Em reunião na sexta-feira, organizadores de atos de ambos os lados, Polícia Militar e Ministério Público tentaram chegar a um acordo, mas os protestos foram mantidos.
Diante do impasse, movimentos de esquerda, integrantes do movimento negro e de torcidas organizadas de times de futebol transferiram o protesto contra Bolsonaro para o Largo da Batata - o ato a favor de Bolsonaro aconteceu na avenida Paulista, com faixas e gritos a favor de intervenção militar.
"Ninguém queria estar na rua agora. Todo mundo queria estar em casa se protegendo [da Covid-19]", discursou Guilherme Boulos, líder do MTST (movimento dos sem-teto) e candidato à Presidência em 2018. "O problema é que criou-se uma escalada fascista no Brasil.
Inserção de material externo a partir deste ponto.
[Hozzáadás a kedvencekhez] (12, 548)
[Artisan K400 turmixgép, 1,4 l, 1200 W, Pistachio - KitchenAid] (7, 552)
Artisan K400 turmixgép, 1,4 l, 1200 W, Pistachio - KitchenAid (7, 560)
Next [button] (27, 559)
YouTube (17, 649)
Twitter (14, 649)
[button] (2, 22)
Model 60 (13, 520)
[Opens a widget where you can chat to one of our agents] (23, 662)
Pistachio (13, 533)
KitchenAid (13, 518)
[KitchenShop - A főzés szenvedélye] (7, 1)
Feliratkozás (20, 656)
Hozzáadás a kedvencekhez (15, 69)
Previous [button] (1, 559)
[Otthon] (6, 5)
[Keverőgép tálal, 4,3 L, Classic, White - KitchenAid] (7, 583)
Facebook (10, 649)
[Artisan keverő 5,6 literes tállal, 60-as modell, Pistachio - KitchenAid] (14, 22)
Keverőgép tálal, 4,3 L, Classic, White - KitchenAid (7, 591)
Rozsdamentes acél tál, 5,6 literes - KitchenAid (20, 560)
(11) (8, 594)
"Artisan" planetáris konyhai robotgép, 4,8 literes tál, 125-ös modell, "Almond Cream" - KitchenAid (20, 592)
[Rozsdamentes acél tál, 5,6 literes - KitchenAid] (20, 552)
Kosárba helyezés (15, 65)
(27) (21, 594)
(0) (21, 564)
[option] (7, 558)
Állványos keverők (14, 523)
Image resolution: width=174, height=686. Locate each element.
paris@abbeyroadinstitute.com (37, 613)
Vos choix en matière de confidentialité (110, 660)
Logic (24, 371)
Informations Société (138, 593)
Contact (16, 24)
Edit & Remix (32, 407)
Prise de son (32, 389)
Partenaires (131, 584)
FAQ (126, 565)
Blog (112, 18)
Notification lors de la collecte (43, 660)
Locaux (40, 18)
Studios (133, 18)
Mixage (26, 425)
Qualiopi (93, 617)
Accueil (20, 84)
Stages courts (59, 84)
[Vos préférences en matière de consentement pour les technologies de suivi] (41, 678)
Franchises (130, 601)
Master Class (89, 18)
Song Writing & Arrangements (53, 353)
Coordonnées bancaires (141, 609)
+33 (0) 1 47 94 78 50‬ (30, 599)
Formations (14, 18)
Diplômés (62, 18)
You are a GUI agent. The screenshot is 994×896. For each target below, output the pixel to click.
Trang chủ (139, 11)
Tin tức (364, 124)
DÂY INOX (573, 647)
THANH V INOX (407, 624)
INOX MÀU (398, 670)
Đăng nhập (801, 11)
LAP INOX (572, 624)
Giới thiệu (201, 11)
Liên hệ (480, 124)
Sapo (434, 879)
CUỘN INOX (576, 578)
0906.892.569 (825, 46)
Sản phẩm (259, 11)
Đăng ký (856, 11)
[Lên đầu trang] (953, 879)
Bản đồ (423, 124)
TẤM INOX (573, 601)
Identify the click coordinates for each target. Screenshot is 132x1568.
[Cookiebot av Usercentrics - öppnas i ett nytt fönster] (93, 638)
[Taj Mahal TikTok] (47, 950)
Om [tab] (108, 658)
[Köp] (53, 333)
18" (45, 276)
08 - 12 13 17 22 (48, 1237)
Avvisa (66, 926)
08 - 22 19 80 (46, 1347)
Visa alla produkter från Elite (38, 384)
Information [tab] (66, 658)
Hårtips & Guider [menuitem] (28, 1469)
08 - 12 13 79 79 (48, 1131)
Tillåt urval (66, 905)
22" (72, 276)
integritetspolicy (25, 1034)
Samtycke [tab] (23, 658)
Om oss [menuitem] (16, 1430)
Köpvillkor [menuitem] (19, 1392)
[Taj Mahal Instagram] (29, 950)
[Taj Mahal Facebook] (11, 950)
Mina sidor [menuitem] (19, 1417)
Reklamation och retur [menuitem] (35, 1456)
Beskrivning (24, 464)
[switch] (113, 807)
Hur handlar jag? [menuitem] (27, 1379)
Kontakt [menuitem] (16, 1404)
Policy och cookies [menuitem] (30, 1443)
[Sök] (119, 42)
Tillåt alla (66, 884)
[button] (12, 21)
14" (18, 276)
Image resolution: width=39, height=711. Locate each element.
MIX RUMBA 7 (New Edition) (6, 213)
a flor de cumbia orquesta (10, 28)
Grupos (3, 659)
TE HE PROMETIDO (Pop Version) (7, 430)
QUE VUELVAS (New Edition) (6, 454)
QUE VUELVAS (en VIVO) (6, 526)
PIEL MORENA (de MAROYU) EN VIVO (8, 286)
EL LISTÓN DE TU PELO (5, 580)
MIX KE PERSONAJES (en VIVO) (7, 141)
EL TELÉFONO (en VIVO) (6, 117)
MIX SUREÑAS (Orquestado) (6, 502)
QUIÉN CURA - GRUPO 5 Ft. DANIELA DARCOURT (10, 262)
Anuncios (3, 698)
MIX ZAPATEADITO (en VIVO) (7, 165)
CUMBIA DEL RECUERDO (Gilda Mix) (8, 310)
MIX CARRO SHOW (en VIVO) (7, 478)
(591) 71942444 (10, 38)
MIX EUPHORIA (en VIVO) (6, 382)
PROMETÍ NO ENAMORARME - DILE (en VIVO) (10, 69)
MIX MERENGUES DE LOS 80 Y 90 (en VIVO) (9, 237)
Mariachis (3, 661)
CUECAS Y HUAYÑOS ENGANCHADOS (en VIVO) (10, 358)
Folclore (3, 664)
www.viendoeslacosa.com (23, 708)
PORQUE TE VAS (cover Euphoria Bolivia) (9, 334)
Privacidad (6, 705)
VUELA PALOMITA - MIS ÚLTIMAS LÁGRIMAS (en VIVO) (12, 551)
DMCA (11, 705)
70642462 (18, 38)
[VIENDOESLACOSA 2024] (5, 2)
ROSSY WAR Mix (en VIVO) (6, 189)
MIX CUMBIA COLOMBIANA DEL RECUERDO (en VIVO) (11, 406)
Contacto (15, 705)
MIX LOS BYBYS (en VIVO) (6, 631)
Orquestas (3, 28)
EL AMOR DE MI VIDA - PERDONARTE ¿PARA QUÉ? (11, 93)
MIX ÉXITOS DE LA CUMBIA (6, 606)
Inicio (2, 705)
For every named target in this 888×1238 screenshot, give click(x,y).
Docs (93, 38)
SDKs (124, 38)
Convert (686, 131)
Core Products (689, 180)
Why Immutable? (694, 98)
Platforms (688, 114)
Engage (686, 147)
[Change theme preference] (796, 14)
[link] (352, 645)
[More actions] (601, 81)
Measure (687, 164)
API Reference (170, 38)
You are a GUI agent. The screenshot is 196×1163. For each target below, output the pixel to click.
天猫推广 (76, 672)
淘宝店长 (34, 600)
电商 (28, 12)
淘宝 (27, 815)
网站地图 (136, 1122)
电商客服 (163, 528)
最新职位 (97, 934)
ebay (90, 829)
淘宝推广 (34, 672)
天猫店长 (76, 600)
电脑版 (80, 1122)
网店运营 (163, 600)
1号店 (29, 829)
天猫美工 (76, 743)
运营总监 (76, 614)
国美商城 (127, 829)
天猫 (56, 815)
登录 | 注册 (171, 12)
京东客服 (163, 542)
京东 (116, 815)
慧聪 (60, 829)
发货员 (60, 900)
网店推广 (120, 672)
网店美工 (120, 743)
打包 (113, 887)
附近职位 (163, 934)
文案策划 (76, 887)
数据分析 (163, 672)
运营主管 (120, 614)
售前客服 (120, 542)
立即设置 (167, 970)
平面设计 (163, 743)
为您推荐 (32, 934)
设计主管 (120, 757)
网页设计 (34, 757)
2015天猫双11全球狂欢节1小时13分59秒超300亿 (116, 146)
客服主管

Por isso essas manifestações têm que acontecer."
Ele afirmou que a organização do ato tomou medidas de precaução contra a transmissão do coronavírus. Entre elas, citou a distribuição de máscaras de proteção e álcool gel pelo MTST e os sinais de "x" inscritos com giz no chão pela brigada de saúde do MTST e distantes um metro um do outro.
Mas, apesar de pedidos vindos do carro de som para que os manifestantes se posicionem sobre essas marcas, a maioria se agrupou em distâncias menores, enquanto entoam gritos contra o presidente e o racismo.
Ainda na sexta-feira, a OAB (Ordem dos Advogados do Brasil), a CNBB (Conferência Nacional dos Bispos do Brasil) e outras entidades divulgaram nota contra a realização de atos de rua em meio à pandemia.
Doria também classificou como uma total irresponsabilidade a decisão de organizadores de manter as manifestações contra e a favor do presidente.
As manifestações contra Bolsonaro deste domingo também expuseram a divisão entre os opositores do governo. A semana que se iniciou sob o símbolo da unidade chegou ao domingo com um quadro de divisões internas.
Partidos de esquerda, o PT e o PSOL decidiram ao longo da semana se somar à nova mobilização, assim como a Frente Povo sem Medo e coletivos de militância negra.
Recebidos com certa euforia por setores críticos a Bolsonaro, os manifestos da sociedade civil que buscaram evocar o clima das Diretas Já em contraposição ao presidente decidiram ficar fora da convocação. Os organizadores discordam da realização de atos agora por causa da Covid-19.
Além disso, a intenção de constituir uma frente ampla contra Bolsonaro, a exemplo da união vista em 1984 em torno do voto direto, teve na segunda-feira (1º) um revés inicial, com a declaração do ex-presidente Lula (PT) de que descartava aderir aos manifestos.
Ele disse que não é "maria vai com as outras" e que se recusa a marchar ao lado de figuras que apoiaram o impeachment de Dilma Rousseff (PT). Citou nominalmente o ex-presidente Fernando Henrique Cardoso (PSDB), que é um dos signatários do Estamos Juntos, assim como o petista Fernando Haddad.